*** Begin section ***

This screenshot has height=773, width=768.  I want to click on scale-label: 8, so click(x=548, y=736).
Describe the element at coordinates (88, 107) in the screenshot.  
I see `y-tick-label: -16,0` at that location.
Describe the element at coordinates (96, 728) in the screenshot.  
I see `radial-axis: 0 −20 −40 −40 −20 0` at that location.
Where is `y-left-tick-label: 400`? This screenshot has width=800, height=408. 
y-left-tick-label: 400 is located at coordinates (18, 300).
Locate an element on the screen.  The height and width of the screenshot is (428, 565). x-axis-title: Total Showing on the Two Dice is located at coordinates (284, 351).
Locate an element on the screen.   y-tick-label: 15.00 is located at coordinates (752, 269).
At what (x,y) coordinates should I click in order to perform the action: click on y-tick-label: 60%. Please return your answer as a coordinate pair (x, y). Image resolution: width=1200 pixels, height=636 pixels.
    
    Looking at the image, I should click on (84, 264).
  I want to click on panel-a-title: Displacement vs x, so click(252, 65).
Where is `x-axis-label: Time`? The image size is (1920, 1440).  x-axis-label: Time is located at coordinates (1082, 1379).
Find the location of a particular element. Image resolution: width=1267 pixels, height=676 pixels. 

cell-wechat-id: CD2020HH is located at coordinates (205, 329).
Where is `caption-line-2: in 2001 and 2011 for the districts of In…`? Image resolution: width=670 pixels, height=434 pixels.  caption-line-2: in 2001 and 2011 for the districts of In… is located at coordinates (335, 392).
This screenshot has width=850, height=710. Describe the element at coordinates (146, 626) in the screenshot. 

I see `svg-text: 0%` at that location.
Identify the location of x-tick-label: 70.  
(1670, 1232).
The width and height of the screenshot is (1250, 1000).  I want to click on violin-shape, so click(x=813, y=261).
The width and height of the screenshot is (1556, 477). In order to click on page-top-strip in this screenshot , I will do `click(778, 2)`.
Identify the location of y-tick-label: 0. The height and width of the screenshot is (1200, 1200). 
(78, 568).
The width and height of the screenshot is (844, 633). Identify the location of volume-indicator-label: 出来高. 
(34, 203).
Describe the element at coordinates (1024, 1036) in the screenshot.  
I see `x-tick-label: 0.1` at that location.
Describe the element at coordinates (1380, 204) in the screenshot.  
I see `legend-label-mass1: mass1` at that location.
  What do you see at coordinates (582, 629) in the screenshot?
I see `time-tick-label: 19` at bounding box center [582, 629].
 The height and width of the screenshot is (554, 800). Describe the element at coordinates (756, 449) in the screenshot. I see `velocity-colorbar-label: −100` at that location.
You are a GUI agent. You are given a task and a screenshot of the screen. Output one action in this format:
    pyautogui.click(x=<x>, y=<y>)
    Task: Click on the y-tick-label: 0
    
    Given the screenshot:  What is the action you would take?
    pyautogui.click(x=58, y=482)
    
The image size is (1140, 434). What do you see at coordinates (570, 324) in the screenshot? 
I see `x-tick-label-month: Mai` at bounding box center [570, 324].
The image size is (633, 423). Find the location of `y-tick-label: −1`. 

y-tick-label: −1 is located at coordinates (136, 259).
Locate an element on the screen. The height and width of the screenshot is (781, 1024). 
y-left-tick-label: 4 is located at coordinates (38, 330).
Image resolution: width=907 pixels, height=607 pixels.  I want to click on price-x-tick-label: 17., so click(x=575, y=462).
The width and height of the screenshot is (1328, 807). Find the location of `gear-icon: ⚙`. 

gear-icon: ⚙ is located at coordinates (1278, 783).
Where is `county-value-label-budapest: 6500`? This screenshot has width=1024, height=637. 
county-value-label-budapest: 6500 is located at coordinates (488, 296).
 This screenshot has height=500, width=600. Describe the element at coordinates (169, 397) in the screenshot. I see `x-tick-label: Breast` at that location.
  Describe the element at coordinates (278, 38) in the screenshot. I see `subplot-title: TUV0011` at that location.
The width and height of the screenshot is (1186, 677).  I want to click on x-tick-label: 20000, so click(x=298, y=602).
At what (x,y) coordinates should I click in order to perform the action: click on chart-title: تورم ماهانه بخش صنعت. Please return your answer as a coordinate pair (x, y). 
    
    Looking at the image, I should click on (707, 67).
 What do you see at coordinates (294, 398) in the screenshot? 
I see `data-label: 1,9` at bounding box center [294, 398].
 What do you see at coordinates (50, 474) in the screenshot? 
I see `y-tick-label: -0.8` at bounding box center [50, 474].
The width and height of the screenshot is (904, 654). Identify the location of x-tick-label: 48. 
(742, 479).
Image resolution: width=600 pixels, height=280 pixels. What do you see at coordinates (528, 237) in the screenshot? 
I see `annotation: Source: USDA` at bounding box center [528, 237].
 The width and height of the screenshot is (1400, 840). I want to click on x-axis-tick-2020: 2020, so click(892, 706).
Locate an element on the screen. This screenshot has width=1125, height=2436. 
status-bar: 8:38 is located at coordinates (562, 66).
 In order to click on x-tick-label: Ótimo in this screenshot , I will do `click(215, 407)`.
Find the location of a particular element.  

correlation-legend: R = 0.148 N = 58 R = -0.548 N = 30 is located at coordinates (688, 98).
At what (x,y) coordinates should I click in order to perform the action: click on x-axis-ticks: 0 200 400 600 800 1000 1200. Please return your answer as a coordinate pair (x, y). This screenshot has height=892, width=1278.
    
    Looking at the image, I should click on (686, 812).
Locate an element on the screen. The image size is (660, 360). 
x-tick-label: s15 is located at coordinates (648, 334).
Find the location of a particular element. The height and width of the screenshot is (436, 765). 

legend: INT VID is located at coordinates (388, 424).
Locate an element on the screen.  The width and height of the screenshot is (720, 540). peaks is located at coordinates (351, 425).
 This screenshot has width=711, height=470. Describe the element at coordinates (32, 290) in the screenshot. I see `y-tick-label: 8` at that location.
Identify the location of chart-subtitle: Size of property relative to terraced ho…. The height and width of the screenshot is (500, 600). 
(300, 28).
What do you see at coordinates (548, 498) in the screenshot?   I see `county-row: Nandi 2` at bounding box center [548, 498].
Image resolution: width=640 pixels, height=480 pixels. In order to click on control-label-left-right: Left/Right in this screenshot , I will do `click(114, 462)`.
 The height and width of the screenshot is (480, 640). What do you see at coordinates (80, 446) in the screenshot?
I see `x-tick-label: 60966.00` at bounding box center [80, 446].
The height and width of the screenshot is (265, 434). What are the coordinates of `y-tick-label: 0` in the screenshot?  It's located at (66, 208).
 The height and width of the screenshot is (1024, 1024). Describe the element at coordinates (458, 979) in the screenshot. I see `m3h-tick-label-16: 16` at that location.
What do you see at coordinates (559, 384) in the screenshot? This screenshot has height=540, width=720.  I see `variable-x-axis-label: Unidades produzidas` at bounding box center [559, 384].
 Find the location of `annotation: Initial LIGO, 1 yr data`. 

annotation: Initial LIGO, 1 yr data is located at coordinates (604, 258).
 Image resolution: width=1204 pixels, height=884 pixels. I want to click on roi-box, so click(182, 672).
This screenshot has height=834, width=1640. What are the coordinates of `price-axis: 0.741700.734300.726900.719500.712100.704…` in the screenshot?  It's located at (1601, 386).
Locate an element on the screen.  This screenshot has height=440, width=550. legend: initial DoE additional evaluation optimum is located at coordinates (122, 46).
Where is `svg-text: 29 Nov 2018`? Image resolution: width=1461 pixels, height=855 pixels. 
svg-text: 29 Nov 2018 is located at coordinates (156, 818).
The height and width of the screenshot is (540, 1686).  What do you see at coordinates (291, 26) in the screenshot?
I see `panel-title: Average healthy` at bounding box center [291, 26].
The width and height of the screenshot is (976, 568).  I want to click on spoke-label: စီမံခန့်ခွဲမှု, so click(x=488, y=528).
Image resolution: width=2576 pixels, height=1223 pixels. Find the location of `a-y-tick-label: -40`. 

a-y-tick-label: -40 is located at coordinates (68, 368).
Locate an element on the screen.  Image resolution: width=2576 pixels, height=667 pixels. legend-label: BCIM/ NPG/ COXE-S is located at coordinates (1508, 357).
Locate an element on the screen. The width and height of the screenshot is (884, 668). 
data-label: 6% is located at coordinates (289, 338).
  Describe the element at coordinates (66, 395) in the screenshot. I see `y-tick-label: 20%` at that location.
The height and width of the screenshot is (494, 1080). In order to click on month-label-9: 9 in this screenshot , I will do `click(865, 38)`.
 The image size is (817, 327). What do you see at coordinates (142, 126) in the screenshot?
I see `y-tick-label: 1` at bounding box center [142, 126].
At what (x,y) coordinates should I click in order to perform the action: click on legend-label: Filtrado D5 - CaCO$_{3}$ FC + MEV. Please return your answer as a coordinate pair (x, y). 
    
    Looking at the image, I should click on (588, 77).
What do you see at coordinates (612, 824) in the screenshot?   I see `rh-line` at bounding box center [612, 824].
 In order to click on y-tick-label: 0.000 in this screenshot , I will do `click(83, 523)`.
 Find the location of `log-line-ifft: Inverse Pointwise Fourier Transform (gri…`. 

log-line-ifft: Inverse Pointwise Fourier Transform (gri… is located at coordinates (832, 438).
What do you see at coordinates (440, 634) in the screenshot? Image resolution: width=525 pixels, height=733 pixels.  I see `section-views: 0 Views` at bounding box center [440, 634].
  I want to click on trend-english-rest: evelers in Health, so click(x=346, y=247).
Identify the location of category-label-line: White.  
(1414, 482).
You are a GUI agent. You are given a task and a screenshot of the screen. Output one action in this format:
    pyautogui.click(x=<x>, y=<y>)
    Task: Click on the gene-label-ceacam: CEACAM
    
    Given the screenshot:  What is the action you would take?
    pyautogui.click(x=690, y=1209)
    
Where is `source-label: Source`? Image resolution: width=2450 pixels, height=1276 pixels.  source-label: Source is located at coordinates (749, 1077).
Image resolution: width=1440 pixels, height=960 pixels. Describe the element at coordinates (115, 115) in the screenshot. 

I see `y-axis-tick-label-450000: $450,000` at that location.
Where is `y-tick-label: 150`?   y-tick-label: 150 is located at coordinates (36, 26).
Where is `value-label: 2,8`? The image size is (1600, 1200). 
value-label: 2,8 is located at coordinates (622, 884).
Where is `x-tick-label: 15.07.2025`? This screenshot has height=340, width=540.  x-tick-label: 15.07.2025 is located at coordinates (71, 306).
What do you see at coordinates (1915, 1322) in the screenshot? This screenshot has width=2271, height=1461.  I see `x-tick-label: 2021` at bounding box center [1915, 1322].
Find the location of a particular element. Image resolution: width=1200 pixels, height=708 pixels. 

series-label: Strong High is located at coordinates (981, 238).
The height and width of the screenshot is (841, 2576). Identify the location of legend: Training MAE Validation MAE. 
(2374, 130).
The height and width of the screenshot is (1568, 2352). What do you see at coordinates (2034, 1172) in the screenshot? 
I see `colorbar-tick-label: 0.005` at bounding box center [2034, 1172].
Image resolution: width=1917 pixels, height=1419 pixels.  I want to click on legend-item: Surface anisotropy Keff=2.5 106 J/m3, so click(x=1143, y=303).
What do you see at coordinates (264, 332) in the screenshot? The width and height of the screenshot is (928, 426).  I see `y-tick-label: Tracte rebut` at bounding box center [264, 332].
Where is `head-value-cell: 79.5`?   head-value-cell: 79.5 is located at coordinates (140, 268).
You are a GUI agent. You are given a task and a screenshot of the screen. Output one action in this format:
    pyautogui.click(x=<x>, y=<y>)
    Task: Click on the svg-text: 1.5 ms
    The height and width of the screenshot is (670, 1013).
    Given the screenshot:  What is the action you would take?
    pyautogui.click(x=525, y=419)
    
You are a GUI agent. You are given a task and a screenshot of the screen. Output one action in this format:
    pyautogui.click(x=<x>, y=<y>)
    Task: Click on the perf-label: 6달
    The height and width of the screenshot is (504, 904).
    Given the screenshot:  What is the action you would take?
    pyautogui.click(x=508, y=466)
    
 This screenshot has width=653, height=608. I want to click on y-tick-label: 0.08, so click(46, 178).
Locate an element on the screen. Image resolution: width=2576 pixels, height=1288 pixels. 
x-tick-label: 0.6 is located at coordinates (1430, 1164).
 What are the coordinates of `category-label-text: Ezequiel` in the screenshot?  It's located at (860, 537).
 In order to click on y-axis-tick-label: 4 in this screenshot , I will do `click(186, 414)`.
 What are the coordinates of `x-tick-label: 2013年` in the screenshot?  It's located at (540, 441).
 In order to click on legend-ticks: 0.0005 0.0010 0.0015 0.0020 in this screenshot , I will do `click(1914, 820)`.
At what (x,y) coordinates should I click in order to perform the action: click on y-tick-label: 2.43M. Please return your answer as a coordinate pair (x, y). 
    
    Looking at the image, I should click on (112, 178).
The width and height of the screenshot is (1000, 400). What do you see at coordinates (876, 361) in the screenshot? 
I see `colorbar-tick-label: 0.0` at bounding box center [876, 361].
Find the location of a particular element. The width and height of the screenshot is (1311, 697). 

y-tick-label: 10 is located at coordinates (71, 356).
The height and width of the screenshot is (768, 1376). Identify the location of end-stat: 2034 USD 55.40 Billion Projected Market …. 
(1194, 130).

*** End section ***

__INSTRUCTIONS TO FOLLOW__. Starting at the line that contains "What do you see at coordinates (612, 824)" and ending at the line that contains "(1414, 482).", arrange those lines of the records as a JSON list of strings, one string per line, with blank lines left out.

__ANSWER SECTION__.
[
  "What do you see at coordinates (612, 824) in the screenshot?   I see `rh-line` at bounding box center [612, 824].",
  " In order to click on y-tick-label: 0.000 in this screenshot , I will do `click(83, 523)`.",
  " Find the location of `log-line-ifft: Inverse Pointwise Fourier Transform (gri…`. ",
  "log-line-ifft: Inverse Pointwise Fourier Transform (gri… is located at coordinates (832, 438).",
  "What do you see at coordinates (440, 634) in the screenshot? Image resolution: width=525 pixels, height=733 pixels.  I see `section-views: 0 Views` at bounding box center [440, 634].",
  "  I want to click on trend-english-rest: evelers in Health, so click(x=346, y=247).",
  "Identify the location of category-label-line: White.  ",
  "(1414, 482)."
]